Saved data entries
──────────────────────────────

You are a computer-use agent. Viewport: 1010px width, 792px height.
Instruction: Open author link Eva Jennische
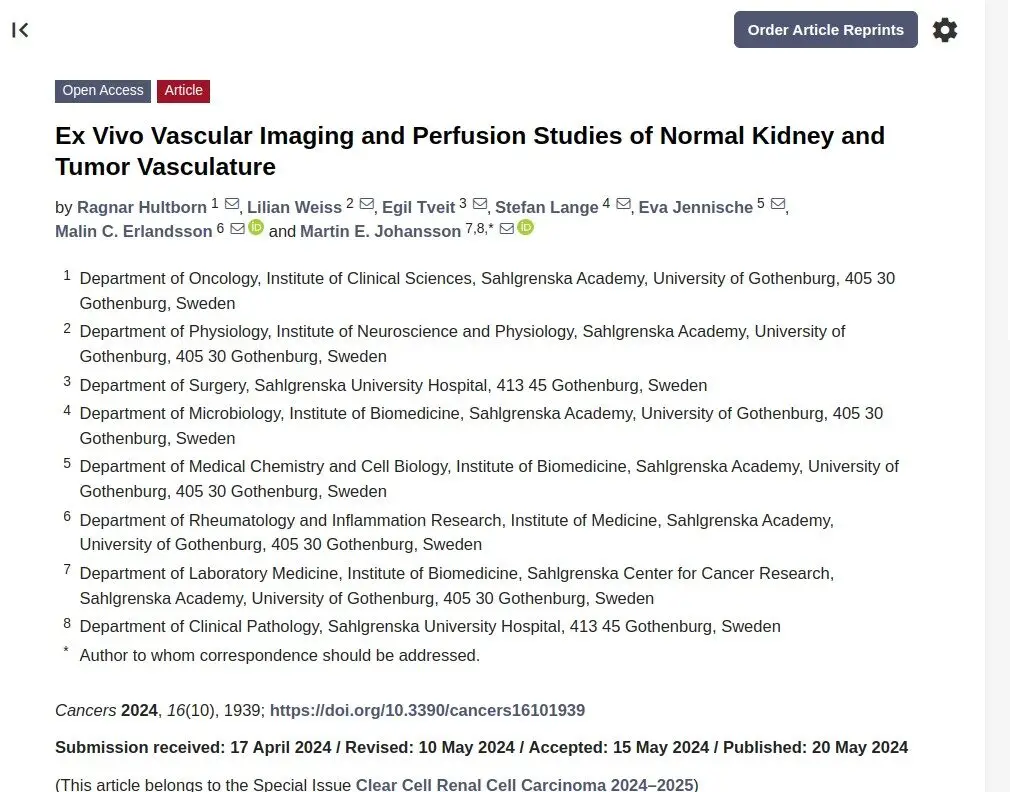[x=696, y=207]
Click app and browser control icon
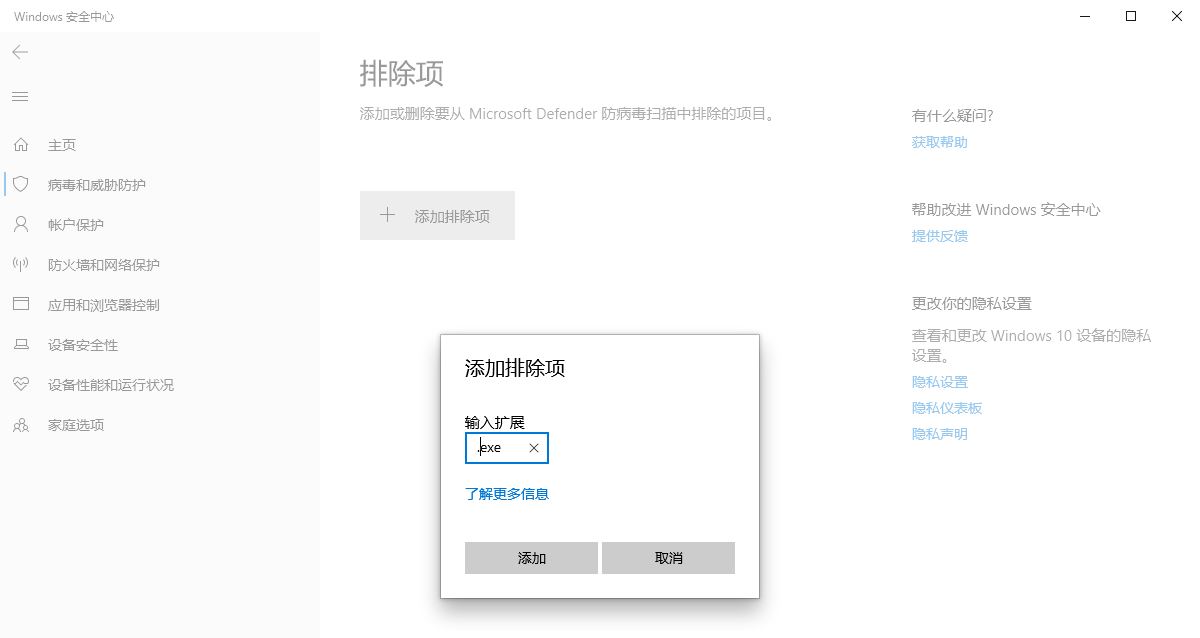 [20, 305]
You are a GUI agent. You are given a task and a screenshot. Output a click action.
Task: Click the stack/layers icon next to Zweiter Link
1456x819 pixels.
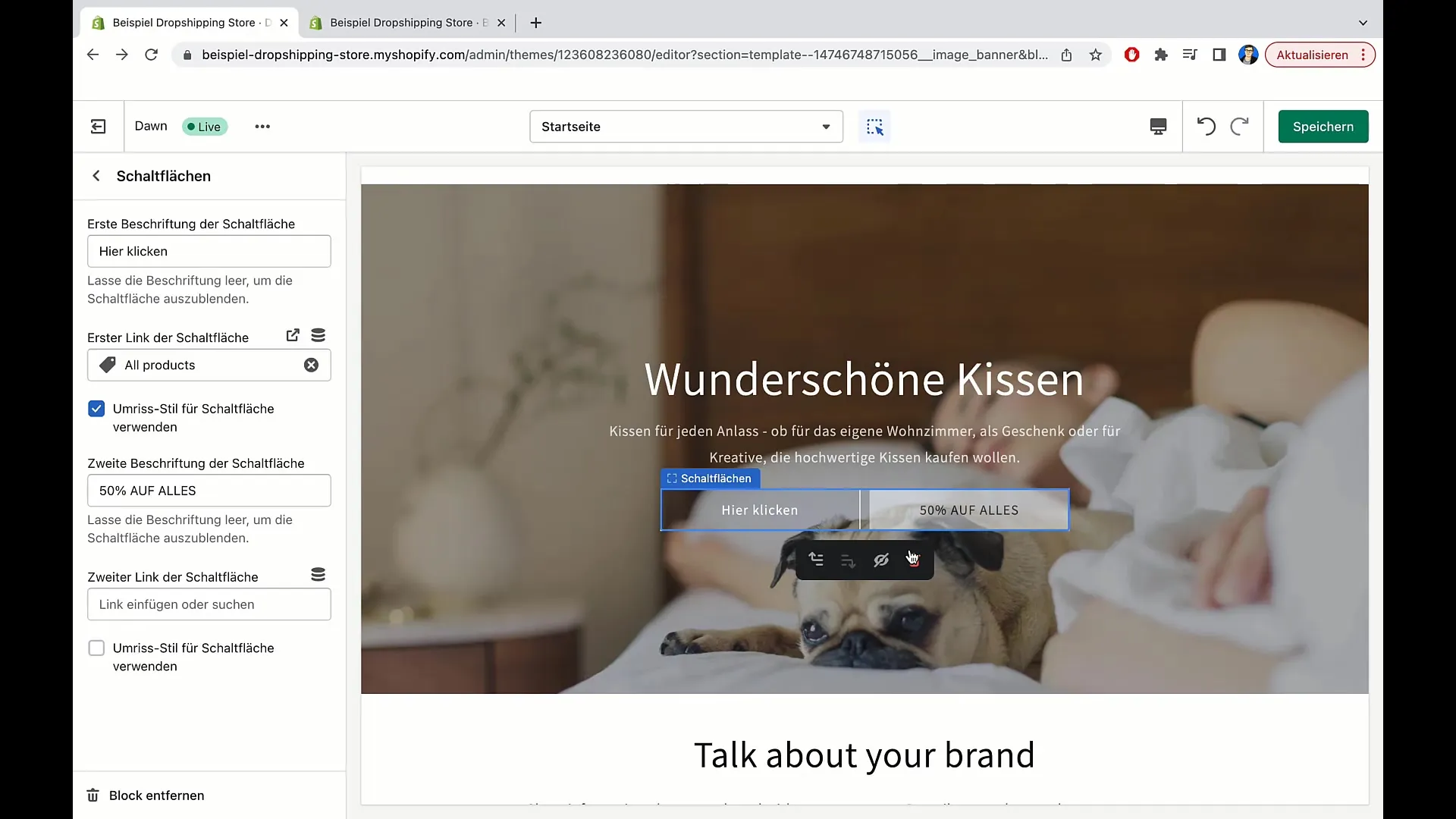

──────────────────────────────

REQUIREMENT. Look through the data above for the word "agent". Report each line where it occurs.

ANSWER SECTION.
You are a computer-use agent. Viewport: 1010px width, 792px height.
You are a GUI agent. You are given a task and a screenshot. Output a click action.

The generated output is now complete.